SOU Students Speak Out for Fair Housing

3-11-sou-fair-housingASHLAND, Ore. – Three years ago, AJ Herlitz began what turned out to be a near-impossible apartment search. His first dozen calls all yielded the same response.

“They automatically said ‘we don’t rent to college kids, especially male,’” said Herlitz.

A survey performed last year by The Associated Students of Southern Oregon University (ASSOU) and the Ashland Housing Commission found that 67% of students felt they were denied housing for the exact same reason.

“Because students aren’t a protected class and age isn’t a protected class, they can say we just don’t rent to students,” said Louise Dix, an education and outreach specialist for the Fair Housing Council of Oregon.

Cities like Portland, Eugene, Corvallis, and Salem have already moved to address the issue — making it illegal to discriminate based on age and occupation. But no such protections exist in Ashland.

And one local property manager says nearly half of the owners she works with take advantage of that fact.

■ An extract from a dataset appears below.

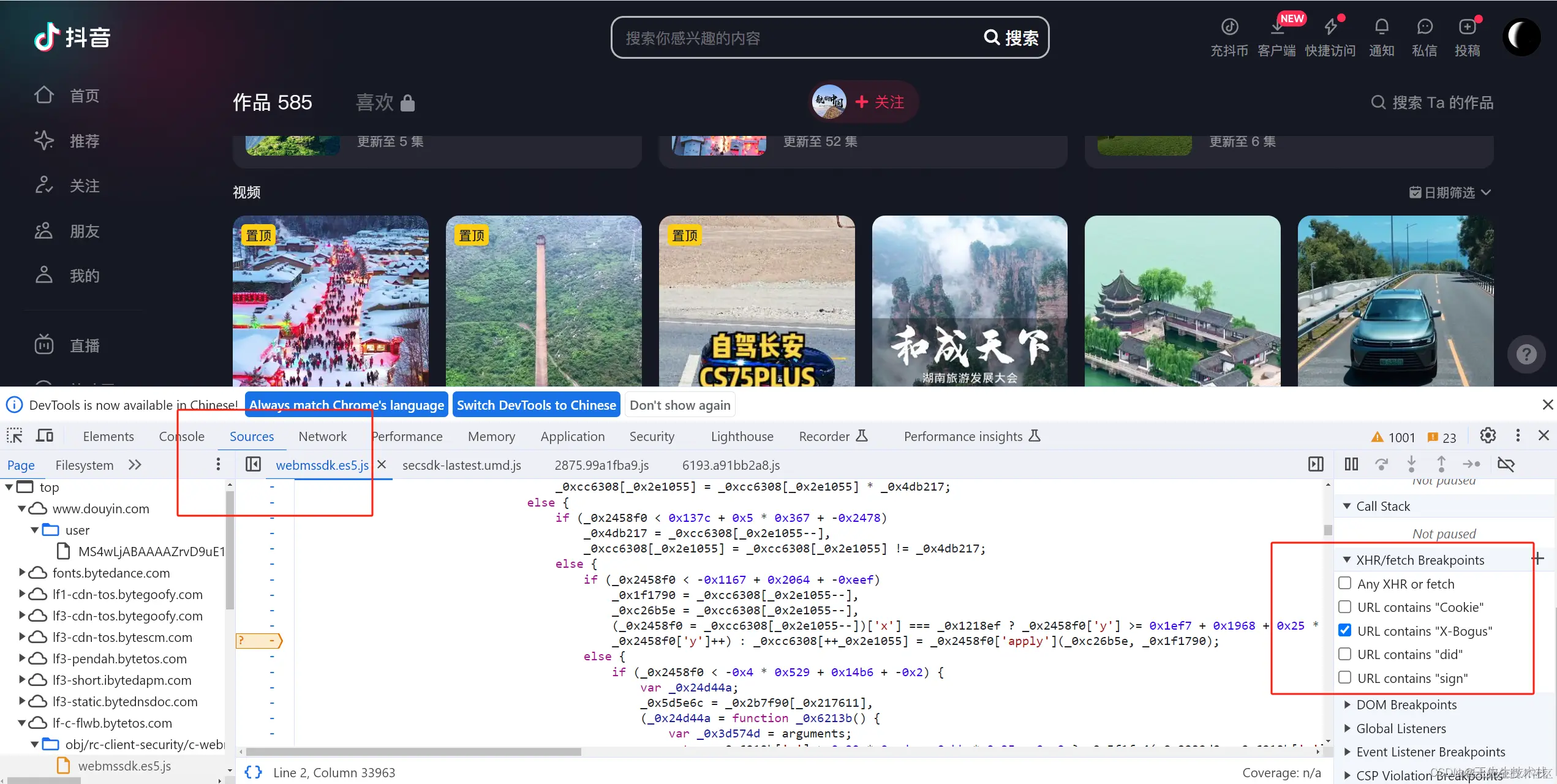The height and width of the screenshot is (784, 1557).
Task: Click Switch DevTools to Chinese button
Action: tap(536, 405)
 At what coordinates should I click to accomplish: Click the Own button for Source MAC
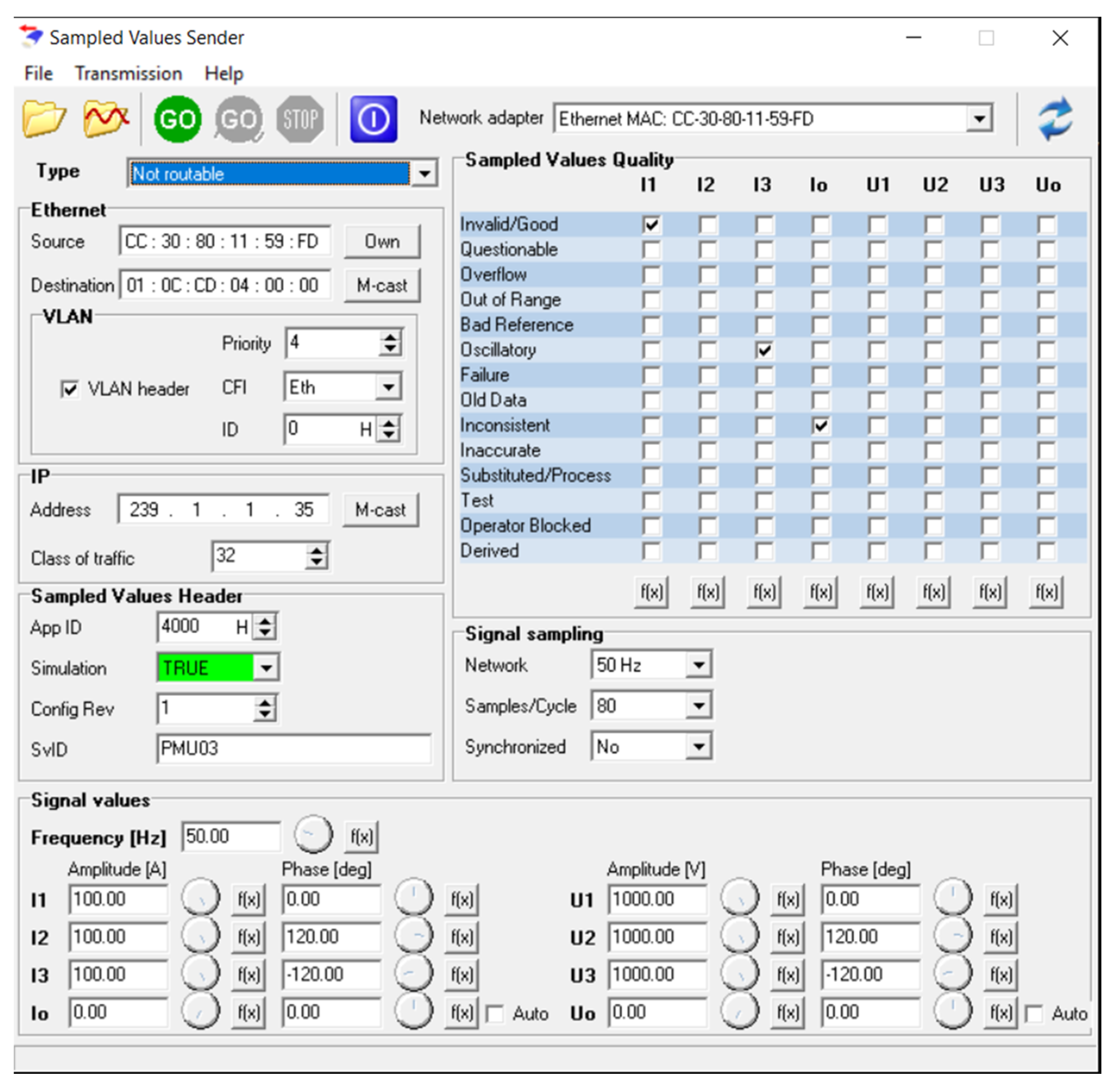tap(382, 241)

“It’s the behavior that landlords are concerned about,” said Laurel Young-Adams, owner of AllCities Property Management. “It’s not necessarily the behavior of the tenants that we rent to, it’s the behavior of those that they come into contact with.”

That fear has led to more than just denying applications. Property managers say owners have resorted to intimidation and other illegal practices.

“They do things like harass them or go check on them or knock on their door, say ‘oh how’s everything, just checking to make sure everything’s okay.’ that is not landlord-tenant law,” said Young-Adams.

Ashland administrators say the city has discussed the possibility of changing its laws to make discrimination based on age and occupation illegal. But they say there hasn’t been consistent advocacy on behalf of the students. Those students who speak out eventually graduate and often leave the area.

But students say unless the law is changed, it could drive young people away.

“They’re going freak out and say, ‘well I have nowhere to live… I could go to Corvallis, or I could go to Eugene where it’s much more college friendly,” said Herlitz.